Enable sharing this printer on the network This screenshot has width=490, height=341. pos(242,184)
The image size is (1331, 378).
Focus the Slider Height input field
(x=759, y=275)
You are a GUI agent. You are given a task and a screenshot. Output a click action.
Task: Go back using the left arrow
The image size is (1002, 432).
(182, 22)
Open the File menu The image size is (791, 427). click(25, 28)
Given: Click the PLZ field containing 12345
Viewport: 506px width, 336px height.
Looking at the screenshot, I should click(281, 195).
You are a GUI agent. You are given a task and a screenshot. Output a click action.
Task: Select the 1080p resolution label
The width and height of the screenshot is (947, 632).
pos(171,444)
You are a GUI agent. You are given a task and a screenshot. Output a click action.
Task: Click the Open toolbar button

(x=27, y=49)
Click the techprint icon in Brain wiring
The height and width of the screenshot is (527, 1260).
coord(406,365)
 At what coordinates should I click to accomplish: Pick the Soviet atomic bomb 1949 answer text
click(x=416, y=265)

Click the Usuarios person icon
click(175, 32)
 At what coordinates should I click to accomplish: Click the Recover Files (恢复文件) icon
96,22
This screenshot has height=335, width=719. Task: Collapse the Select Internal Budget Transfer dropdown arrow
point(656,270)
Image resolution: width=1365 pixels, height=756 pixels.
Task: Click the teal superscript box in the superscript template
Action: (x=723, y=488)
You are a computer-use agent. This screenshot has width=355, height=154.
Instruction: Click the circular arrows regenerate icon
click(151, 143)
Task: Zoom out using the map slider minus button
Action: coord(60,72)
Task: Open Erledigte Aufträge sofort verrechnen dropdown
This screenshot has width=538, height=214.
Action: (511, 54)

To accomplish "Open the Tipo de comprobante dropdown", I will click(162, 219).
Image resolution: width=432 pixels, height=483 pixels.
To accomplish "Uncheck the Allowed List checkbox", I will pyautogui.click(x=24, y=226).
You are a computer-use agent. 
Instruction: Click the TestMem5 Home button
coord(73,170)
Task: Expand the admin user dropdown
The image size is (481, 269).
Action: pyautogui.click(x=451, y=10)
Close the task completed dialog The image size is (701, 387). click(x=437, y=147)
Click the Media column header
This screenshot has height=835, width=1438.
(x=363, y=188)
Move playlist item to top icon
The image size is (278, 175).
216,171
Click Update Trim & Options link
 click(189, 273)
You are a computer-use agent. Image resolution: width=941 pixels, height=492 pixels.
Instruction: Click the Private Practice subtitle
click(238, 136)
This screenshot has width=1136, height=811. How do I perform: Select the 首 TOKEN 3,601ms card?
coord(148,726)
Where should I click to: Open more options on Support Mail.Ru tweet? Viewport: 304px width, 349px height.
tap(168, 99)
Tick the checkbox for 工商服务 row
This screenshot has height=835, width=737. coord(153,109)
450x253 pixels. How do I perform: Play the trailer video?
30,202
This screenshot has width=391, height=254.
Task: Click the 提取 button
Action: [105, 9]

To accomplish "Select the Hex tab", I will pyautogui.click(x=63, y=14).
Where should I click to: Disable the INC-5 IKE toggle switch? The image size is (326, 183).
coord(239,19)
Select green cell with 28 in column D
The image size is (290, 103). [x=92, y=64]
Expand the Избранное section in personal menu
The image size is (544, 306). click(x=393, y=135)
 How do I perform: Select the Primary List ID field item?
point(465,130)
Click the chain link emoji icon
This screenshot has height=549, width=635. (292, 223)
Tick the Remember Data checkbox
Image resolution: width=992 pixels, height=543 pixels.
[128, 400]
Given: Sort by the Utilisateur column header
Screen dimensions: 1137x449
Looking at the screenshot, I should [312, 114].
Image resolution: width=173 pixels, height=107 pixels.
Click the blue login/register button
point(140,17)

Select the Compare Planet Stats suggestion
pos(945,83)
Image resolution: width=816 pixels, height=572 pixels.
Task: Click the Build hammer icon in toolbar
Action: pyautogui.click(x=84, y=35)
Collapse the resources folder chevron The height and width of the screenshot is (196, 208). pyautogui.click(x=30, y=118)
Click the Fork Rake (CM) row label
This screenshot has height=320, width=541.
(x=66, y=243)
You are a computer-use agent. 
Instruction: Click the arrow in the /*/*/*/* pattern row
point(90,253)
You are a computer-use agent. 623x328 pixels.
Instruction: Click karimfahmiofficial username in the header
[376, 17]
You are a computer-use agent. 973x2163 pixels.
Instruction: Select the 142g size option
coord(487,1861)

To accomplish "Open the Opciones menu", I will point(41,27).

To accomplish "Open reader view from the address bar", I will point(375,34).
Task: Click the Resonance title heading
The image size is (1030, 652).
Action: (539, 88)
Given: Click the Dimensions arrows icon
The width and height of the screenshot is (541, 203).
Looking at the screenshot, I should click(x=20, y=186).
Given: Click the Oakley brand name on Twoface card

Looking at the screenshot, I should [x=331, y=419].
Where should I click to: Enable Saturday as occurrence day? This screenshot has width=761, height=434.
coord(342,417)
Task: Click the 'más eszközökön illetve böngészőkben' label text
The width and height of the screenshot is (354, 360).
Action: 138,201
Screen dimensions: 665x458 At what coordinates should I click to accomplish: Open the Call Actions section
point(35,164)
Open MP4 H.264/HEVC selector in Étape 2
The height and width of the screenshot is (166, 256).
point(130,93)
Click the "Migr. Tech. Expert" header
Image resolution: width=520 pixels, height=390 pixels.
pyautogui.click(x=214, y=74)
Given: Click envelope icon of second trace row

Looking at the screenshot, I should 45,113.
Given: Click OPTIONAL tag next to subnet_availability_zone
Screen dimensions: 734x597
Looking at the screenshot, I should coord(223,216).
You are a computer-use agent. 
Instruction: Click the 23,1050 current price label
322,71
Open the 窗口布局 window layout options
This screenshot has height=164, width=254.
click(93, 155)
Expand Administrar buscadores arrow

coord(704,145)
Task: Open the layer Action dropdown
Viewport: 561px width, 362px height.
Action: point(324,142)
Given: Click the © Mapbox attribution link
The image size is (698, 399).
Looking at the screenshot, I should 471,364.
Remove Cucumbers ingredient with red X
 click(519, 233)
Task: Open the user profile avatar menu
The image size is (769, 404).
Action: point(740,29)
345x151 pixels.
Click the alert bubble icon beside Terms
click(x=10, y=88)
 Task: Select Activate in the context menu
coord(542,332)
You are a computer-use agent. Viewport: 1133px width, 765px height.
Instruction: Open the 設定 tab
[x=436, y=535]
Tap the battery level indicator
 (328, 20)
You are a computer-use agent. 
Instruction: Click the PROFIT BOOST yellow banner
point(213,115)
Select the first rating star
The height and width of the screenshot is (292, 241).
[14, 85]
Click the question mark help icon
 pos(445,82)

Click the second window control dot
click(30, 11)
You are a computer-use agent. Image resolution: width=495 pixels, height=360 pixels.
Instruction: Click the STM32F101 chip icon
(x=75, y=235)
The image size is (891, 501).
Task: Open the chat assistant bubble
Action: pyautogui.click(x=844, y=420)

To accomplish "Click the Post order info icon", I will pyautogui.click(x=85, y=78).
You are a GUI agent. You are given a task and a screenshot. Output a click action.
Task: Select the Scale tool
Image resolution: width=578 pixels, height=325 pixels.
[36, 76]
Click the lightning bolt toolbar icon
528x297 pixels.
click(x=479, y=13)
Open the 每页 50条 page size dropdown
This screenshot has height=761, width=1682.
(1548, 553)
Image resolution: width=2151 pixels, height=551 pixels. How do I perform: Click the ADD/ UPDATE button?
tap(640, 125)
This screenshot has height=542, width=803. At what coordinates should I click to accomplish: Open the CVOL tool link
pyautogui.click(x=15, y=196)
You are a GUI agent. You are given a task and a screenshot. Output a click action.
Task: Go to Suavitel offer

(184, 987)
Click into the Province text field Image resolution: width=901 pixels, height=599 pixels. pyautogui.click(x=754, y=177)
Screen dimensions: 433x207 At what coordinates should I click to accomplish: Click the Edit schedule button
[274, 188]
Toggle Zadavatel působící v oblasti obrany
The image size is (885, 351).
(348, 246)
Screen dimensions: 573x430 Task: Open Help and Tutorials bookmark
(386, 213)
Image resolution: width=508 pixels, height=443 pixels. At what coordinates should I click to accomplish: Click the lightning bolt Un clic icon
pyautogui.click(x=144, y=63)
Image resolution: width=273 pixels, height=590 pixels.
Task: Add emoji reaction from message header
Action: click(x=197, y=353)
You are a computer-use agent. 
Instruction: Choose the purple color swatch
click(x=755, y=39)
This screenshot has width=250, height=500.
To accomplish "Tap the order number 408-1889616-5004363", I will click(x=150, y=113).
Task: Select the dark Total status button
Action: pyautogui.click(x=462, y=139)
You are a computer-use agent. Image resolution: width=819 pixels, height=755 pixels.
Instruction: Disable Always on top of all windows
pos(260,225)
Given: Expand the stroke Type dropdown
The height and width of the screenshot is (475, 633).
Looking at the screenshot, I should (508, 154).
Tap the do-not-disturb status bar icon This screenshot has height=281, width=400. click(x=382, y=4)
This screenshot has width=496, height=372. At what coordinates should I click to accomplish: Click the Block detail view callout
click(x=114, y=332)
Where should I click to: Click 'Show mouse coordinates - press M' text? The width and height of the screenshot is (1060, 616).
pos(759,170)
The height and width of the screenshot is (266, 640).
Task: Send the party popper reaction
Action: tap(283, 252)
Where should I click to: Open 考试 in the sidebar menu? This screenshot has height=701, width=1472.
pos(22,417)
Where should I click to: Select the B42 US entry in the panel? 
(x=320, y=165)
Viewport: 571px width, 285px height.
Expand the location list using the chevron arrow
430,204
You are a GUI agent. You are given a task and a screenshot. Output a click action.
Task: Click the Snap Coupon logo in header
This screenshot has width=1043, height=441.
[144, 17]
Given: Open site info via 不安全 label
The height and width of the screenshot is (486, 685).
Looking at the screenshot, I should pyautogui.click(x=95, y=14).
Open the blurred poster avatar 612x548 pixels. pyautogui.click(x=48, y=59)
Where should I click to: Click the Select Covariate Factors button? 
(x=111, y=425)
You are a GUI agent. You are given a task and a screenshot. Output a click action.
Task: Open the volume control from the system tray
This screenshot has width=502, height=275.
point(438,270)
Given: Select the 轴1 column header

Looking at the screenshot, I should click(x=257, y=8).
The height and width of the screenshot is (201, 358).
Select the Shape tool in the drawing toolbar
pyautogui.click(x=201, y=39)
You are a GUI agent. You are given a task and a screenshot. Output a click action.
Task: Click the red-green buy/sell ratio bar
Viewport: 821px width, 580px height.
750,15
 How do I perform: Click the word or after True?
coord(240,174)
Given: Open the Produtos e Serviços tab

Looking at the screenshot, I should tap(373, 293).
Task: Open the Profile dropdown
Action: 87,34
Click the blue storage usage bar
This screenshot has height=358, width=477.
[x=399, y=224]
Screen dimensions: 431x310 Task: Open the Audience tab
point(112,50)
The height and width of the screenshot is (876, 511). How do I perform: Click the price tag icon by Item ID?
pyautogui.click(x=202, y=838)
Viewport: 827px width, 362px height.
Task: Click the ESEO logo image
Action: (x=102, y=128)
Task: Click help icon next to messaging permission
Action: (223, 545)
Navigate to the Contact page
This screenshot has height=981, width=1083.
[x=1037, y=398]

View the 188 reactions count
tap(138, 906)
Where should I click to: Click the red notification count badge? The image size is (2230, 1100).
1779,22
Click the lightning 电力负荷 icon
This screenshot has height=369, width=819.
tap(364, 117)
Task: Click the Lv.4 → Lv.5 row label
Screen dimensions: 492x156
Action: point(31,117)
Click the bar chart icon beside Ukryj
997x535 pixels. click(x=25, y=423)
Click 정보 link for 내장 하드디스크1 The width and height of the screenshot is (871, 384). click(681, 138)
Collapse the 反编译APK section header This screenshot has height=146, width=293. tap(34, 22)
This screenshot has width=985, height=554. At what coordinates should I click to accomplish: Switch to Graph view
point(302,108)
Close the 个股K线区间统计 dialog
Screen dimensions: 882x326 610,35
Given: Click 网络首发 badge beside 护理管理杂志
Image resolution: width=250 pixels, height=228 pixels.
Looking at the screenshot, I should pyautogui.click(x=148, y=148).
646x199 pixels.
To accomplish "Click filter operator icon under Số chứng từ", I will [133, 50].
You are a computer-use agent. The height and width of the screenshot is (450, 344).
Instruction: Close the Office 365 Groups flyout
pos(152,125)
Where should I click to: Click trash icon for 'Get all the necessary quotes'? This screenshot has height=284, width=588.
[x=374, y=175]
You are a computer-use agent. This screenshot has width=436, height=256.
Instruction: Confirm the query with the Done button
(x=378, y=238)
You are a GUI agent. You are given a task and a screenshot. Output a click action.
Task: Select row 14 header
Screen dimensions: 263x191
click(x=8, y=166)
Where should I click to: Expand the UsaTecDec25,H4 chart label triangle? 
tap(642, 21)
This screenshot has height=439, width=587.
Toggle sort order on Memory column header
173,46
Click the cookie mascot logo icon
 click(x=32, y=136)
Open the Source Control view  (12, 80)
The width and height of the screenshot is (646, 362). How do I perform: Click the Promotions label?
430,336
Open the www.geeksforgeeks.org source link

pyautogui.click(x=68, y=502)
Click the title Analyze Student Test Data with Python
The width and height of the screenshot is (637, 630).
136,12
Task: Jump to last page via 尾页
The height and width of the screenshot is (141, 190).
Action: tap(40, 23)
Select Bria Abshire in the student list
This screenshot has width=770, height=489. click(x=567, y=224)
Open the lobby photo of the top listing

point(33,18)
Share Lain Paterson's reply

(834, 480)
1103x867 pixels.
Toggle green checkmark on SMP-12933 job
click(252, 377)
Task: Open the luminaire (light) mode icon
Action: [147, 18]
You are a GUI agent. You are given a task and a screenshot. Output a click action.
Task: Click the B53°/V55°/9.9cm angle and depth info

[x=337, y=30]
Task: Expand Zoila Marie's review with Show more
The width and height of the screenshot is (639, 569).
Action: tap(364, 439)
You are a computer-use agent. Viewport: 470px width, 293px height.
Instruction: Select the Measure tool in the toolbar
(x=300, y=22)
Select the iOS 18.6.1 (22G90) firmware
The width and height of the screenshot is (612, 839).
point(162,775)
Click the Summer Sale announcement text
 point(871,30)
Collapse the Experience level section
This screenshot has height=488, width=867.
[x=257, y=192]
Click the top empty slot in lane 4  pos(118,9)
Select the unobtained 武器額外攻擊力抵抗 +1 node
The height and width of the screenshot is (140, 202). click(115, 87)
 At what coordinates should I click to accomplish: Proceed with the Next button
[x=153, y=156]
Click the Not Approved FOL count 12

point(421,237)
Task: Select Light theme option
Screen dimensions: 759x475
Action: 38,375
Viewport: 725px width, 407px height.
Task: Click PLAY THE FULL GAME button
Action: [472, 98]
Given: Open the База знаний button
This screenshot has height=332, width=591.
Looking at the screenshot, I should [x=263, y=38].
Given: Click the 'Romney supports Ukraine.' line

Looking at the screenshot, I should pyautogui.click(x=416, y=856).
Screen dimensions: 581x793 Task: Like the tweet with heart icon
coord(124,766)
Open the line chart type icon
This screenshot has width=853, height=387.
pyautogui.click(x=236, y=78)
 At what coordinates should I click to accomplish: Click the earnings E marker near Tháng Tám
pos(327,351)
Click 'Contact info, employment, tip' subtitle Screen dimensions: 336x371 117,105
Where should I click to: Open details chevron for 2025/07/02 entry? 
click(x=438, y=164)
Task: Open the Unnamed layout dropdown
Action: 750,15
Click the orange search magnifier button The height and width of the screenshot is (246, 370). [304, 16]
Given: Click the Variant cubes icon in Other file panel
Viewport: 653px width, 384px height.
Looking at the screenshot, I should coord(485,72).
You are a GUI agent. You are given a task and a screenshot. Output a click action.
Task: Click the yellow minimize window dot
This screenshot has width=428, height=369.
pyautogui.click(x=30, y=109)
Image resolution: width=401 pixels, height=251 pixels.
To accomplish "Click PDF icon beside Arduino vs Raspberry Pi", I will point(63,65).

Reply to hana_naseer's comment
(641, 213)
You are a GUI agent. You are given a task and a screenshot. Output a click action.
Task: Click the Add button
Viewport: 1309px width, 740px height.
* * * *
### [Your goal]
Your answer must consist of every line in the listing that contains "avatar".

### [Exercise solution]
Task: Open the user profile avatar menu
Open the blurred poster avatar 612x548 pixels. pyautogui.click(x=48, y=59)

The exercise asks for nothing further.